» Explore the material:
1. In the passage on pain and emotion, at which institution did the author research the shift toward treating chronic pain as a brain problem?
2. Print the part of the passage on pain and emotion that begins at the words "I learned to" and stops after "your nervous system?".
3. Write what comes next in the passage on pain and emotion, continuing from its last sentence.

» Passage shown:
+ + + +
Where Pain Meets Emotion: Why the Brain Doesn’t Always Distinguish
When I was an academic and I told people that I studied pain, the first question was often: physical pain or emotional pain?
When I was an academic and I told people that I studied pain, the first question was often: physical pain or emotional pain?
I learned to smile. Yes. I’d say. Exactly.
Of all of the things I learned while conducting fieldwork in neuroimaging labs, the most practical was as follows: the brain doesn’t draw a clear line between physical and emotional discomfort. There is substantial overlap in the regions of the brain that process physical injury and emotional distress.
The bad news is that these types of pain frequently co-occur: physical pain begets emotional pain, and vice versa. The good news is, we can take advantage of this shared real estate. The techniques and practices that work to address emotional pain often work on physical pain as well. The tools we use to lessen physical pain can also lead to a better sense of overall emotional wellbeing.
Think of the last time that you experienced a broken heart.
How did it feel in your body? In your nervous system?
What thoughts went through your mind at the time?
What did you do to lessen the heartache? What worked? What didn’t?
Many of the techniques I teach my clients build on this understanding of shared neurobiology. I find it’s helpful to hold the binary of physical and emotional pain loosely. While there are meaningful differences, it can be illuminating to explore the overlap.
The Problem of Silos in Pain Medicine
Increasingly, chronic pain is being talked about as a brain problem.
Increasingly, chronic pain is being talked about as a brain problem.
This was the focus of my research at UCSF. I watched, in real time, as pain went from being treated primarily as a musculoskeletal issue to being reclassified as something the brain produces. I studied this shift for my PhD dissertation, and later wrote about it for a broader audience. Years later, I’m still fascinated by how medical systems make sense of pain—and how those frameworks shape the care people receive.
+ + + +
» Dataset:
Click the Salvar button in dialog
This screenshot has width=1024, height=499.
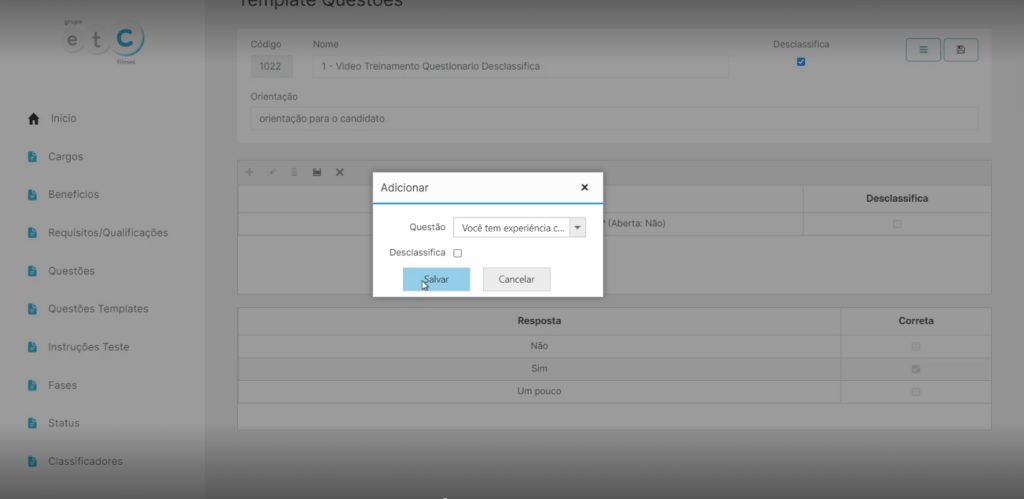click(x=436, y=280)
+ + + +
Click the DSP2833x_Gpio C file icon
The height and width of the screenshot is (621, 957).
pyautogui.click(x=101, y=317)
+ + + +
» Answers:
1. UCSF.

2.
I learned to smile. Yes. I’d say. Exactly.
Of all of the things I learned while conducting fieldwork in neuroimaging labs, the most practical was as follows: the brain doesn’t draw a clear line between physical and emotional discomfort. There is substantial overlap in the regions of the brain that process physical injury and emotional distress.
The bad news is that these types of pain frequently co-occur: physical pain begets emotional pain, and vice versa. The good news is, we can take advantage of this shared real estate. The techniques and practices that work to address emotional pain often work on physical pain as well. The tools we use to lessen physical pain can also lead to a better sense of overall emotional wellbeing.
Think of the last time that you experienced a broken heart.
How did it feel in your body? In your nervous system?

3.
In many ways, I think it’s a good thing that pain is now widely understood to be shaped by the brain. It’s opened up space for new approaches: mindfulness, cognitive reframing, and nervous system regulation are increasingly seen as legitimate forms of care.
But I also worry that something important is being lost.
The body hasn’t gone anywhere. Pain is still often rooted in musculoskeletal distress—injury, compression, inflammation. To say that pain is “just in the brain” is to risk missing the full picture. In almost every case, pain is both an output of the brain and a response to input from the body.
I’m not a medical doctor. I’m a sociologist of medicine. I chose to study pain in part because I had spent years working hands-on with the musculoskeletal system as a clinical bodyworker. I could feel how often pain lived at the intersection of physiology and psychology. As the brain-based discourse gained traction, I worried that the divide between brain and body might grow deeper. In some ways, it has.
Still, I don’t think the problem is that one side is right and the other is wrong. Much has been gained from treating the brain and the body as distinct systems—new insights, new tools, new kinds of care.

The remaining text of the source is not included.